José abre los ojos al detenerse el carro. Respira hondo notando el frío de la mañana que le corta la cara. Baja despacio, seguido de otros tres compañeros. Anoche nevó, pero ahora un tímido sol da la sensación de calentar un poco la piel de cuero de su rostro. Con paso lento se dirige hacia la pared encalada y se recuesta en ella, con las manos detrás y vuelve a cerrar los ojos.
Recuerda que vivió no muy lejos de allí, en un pequeño pueblo a veinte kilómetros, el más pequeño de cuatro hermanos. La vida no era fácil en aquellos tiempos, y menos ahora. Salía cada mañana para ayudar a su padre, guiando las mulas hasta el campo. Sus hermanos mayores iban al lado, cabizbajos, arrebujándose en sus chaquetas raídas de pana que cubrían una camisa fina, con las manos en los sobacos para intentar calentarlas.
Recuerda las primaveras, cuando el trigo comenzaba a granar en el pequeño trozo de tierra que tenían y que había de servir de sustento para todo un año, para hacer pan, o para cambiar por algo de carne de vez en cuando.
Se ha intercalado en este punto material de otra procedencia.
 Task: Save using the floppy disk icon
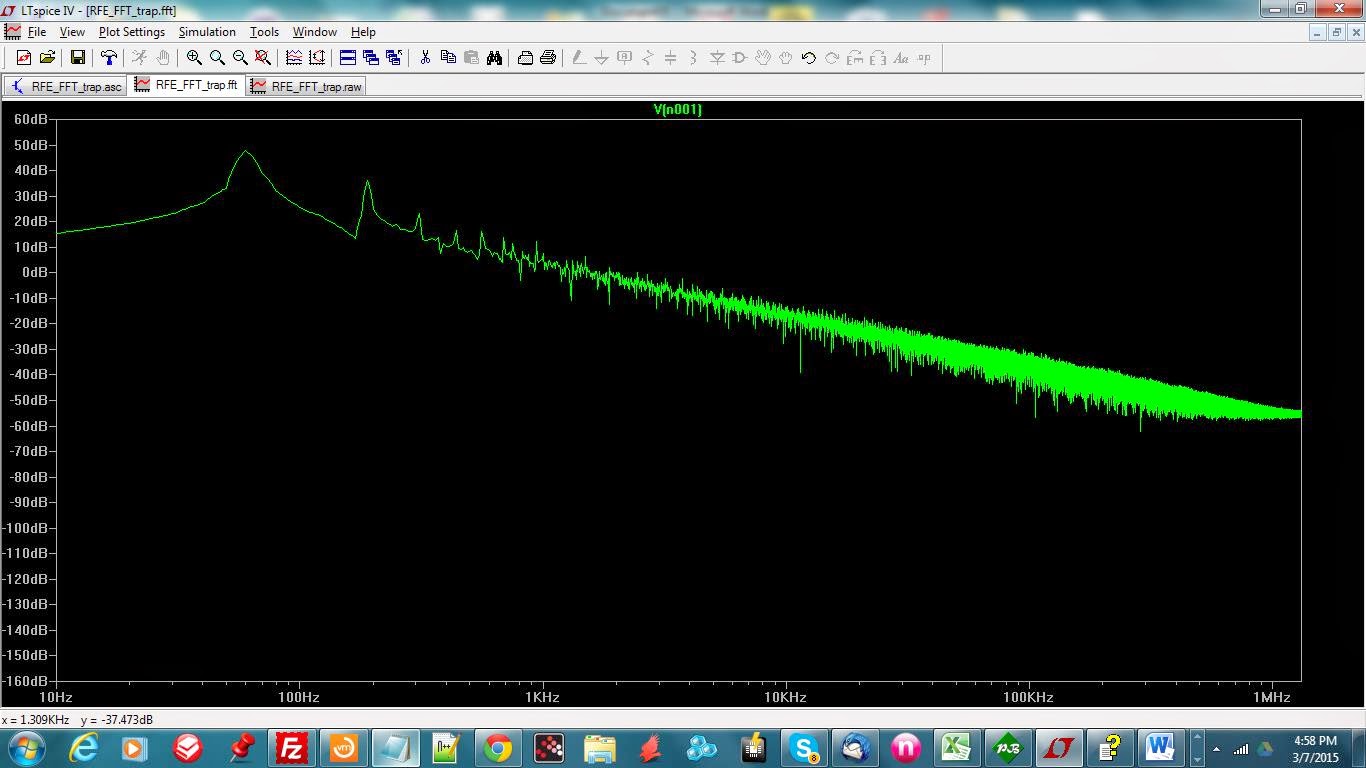[x=77, y=58]
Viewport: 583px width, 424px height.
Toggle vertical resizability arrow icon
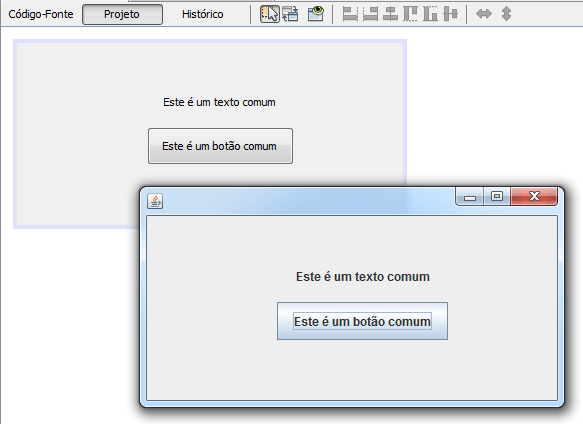(506, 14)
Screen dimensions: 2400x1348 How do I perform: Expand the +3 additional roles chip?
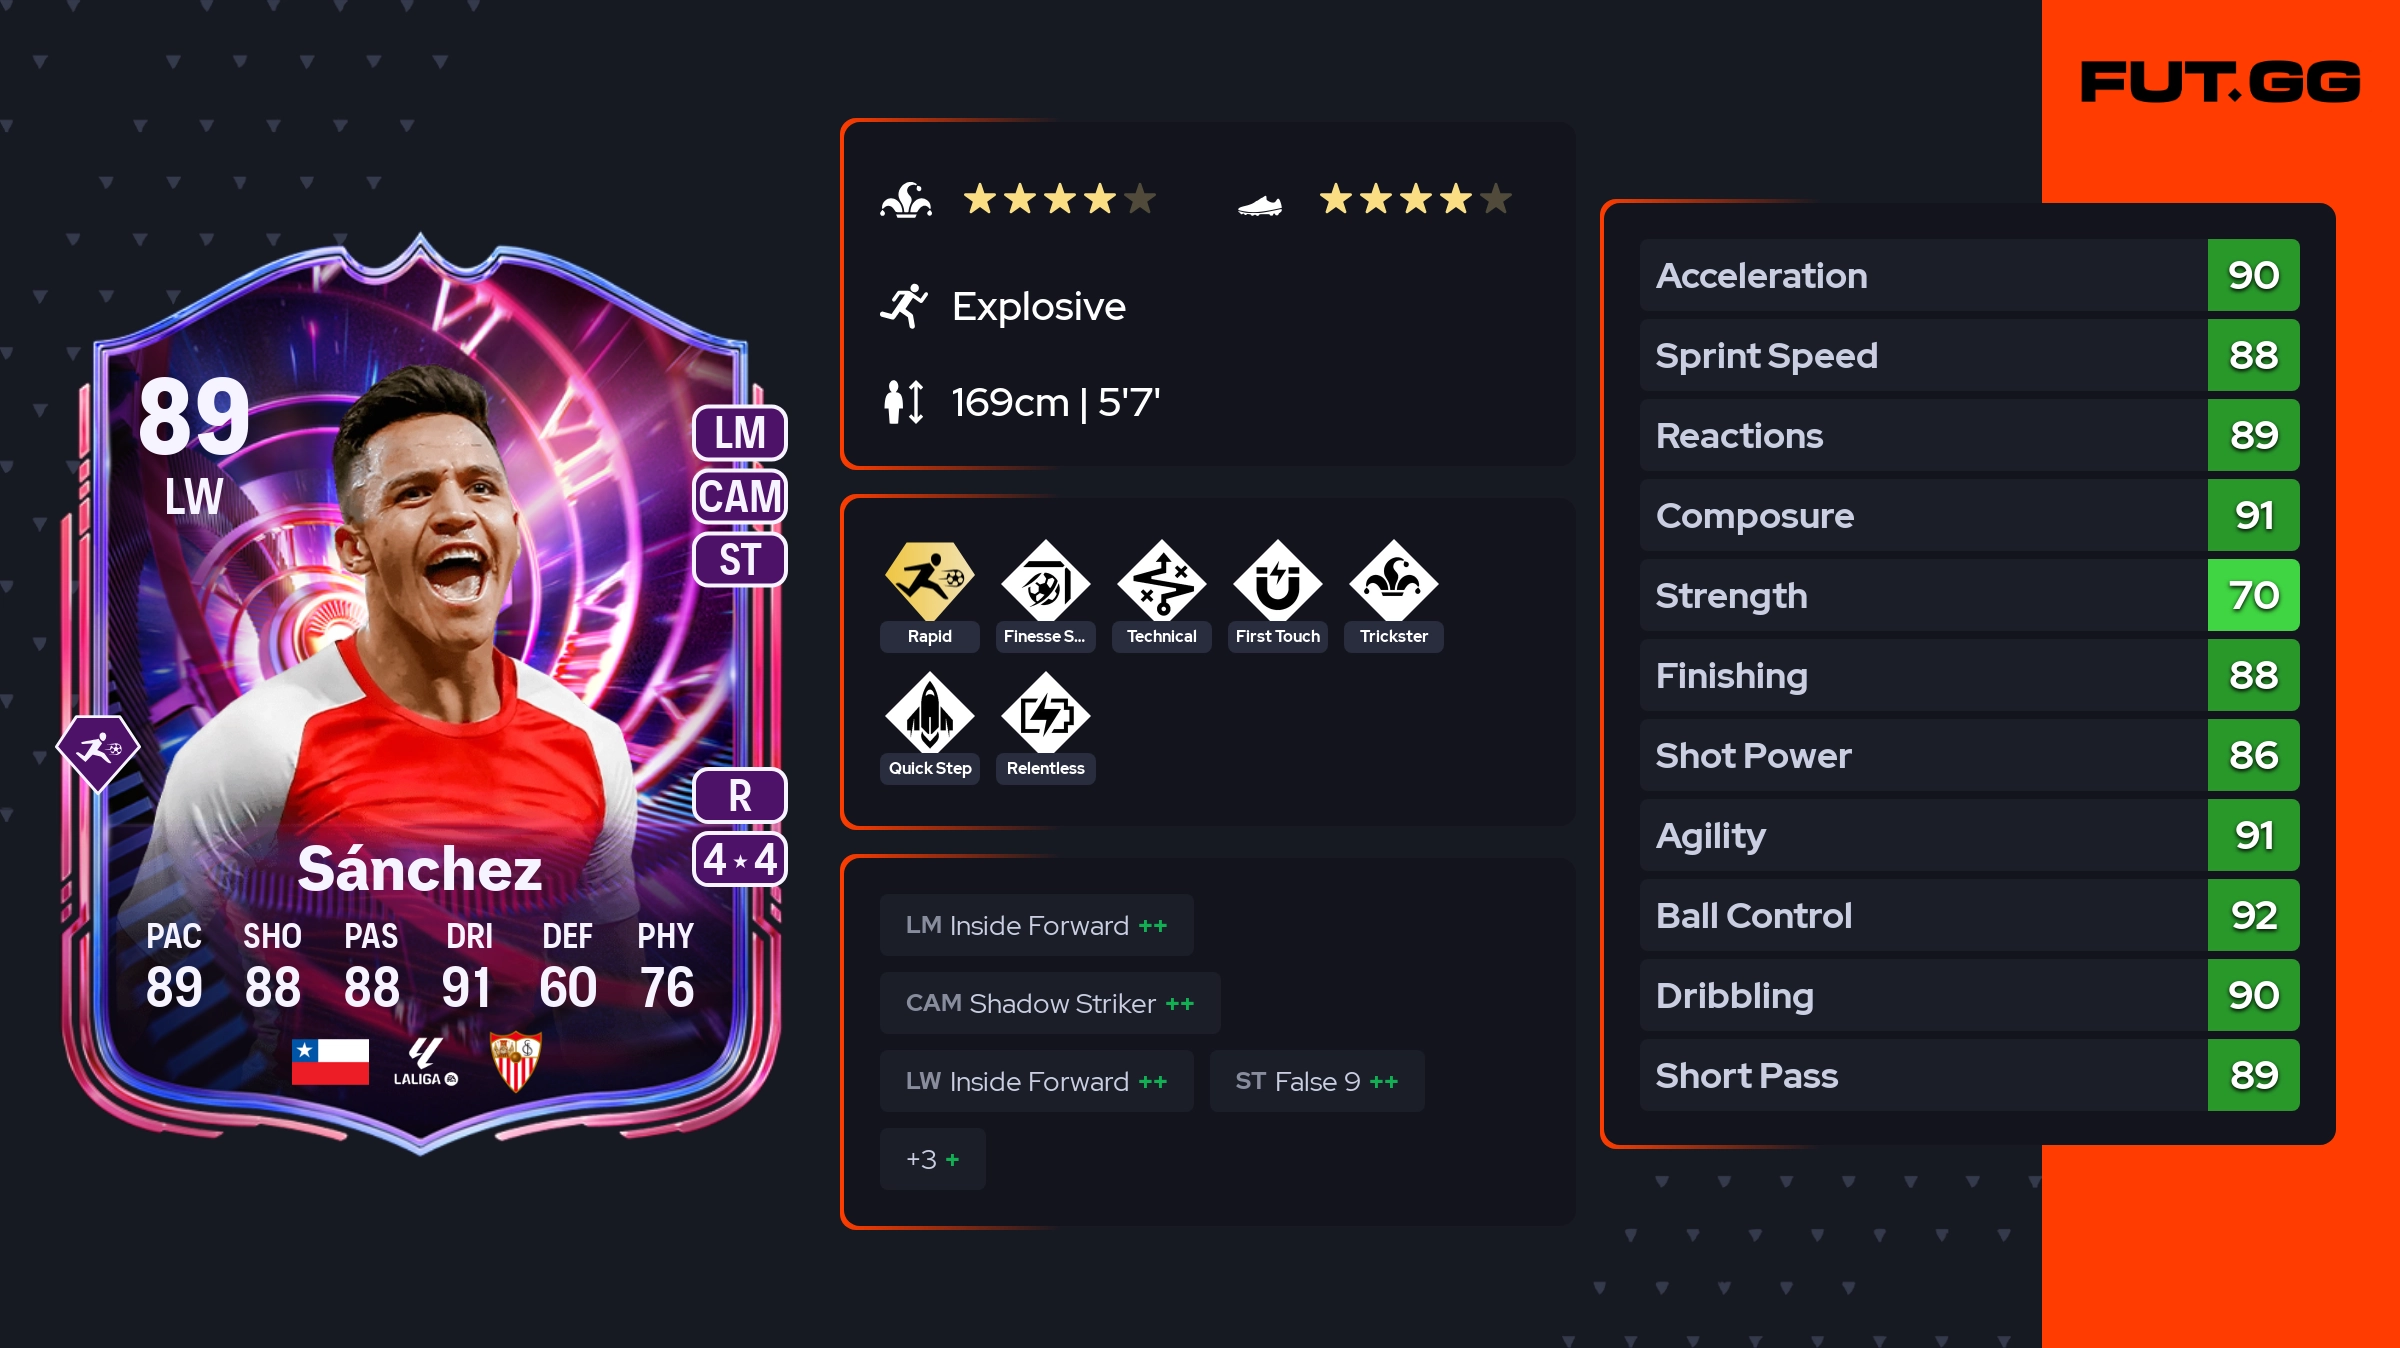[932, 1159]
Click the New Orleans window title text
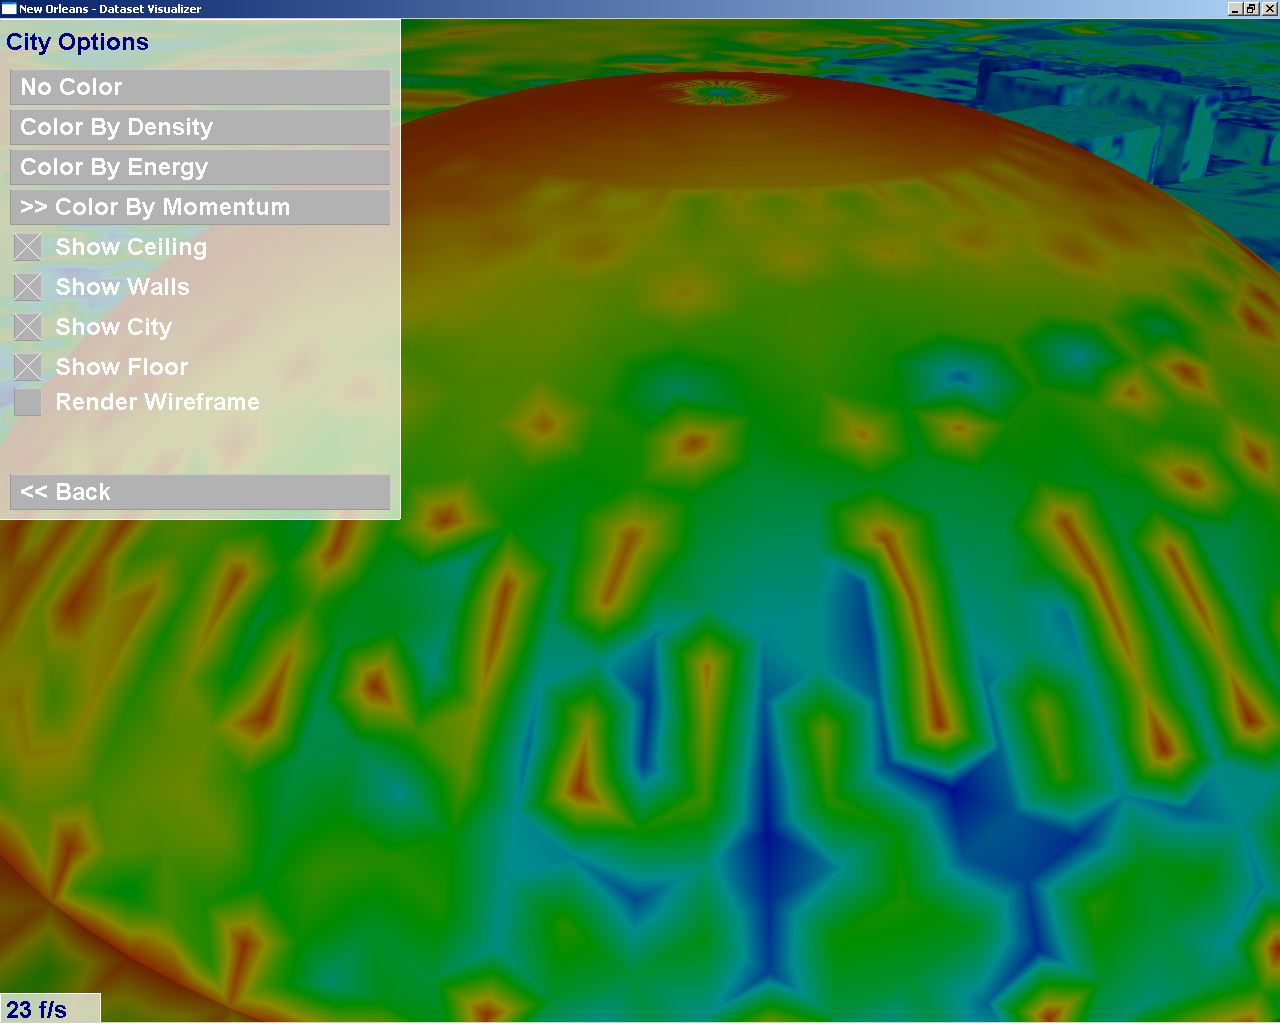 tap(110, 9)
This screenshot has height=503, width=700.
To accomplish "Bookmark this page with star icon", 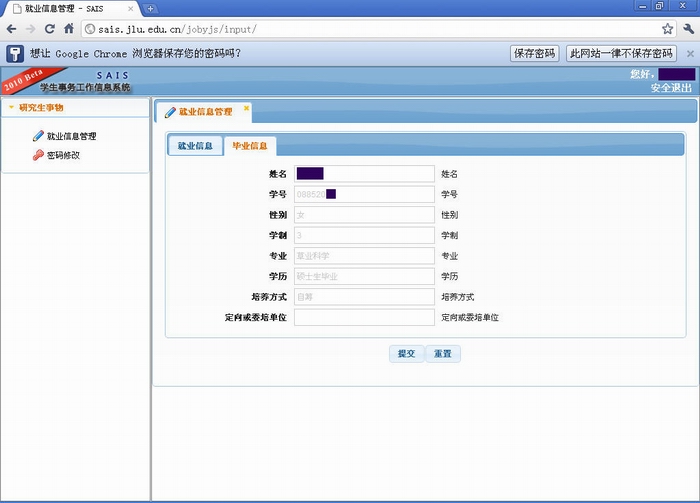I will [x=667, y=29].
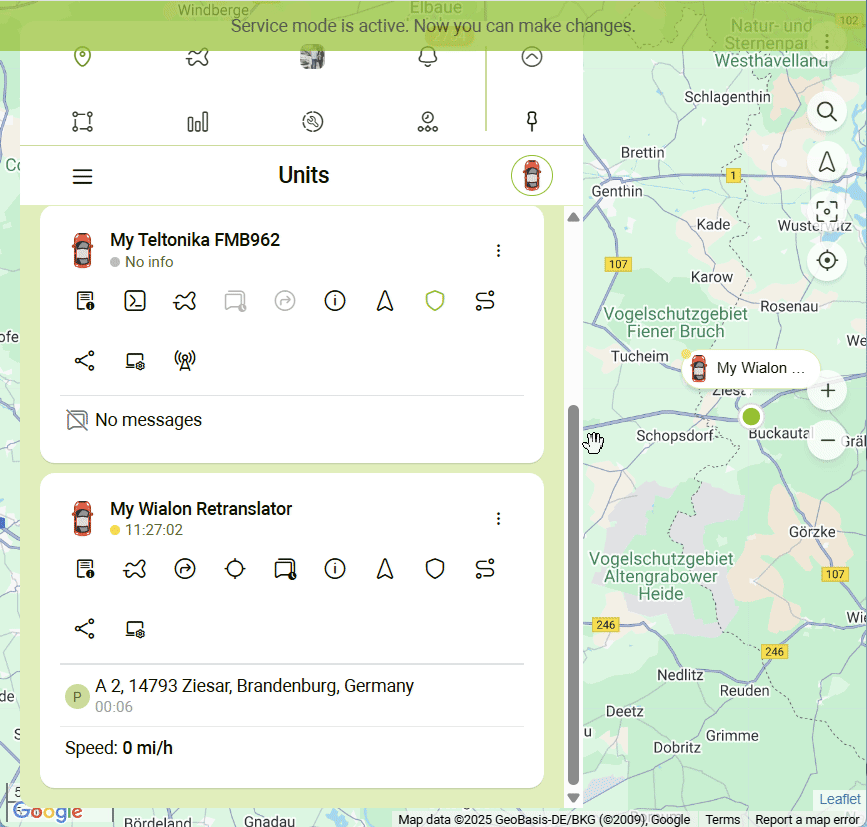
Task: Open device settings icon for Teltonika FMB962
Action: 135,361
Casi puede ver el pequeño huerto que tenían en un pico de la tierra, que regaban a mano, sacando el agua de un pozo cercano de un vecino. Un poco de agua a cambio de unos tomates, alguna calabaza.
Pote de calabaza y patatas. Y pan duro. Y lo que daría por echarse incluso ahora a la boca un mendrugo de pan duro como una piedra. Y lo que daría por volver a ver los ojos de Manuela. Piensa que estará llorando seguramente sentada en la puerta de la calle, como cada día. Como le han contado.
Ay, Manuela, qué edad para quedarte viuda, amor. Qué puta vida esta, en la que los pobres son más pobres, y el amor dura lo que les dé la gana a otros. Y todo por un rumor falso sobre sus ideas políticas. Qué ideas vas a tener en un puto pueblo de cien habitantes, todos pobres como ratas, todos famélicos, si no puedes ni comer.
Abre los ojos al escuchar voces roncas, autoritarias. Cinco hombres forman delante de él, uniformados. Apenas puede verlos entre las lágrimas por el frío y los recuerdos, pero da igual. Tampoco quiere verlos. Sabe que esto acaba hoy. Mira dentro de su bolsillo del chaleco, donde guarda el reloj roto de su padre. Marca las cuatro y cuarto, pero no deben ser más de las siete y media. Una última caricia a la tapa partida antes de guardarlo de nuevo.
- Estoy listo - dice con voz serena.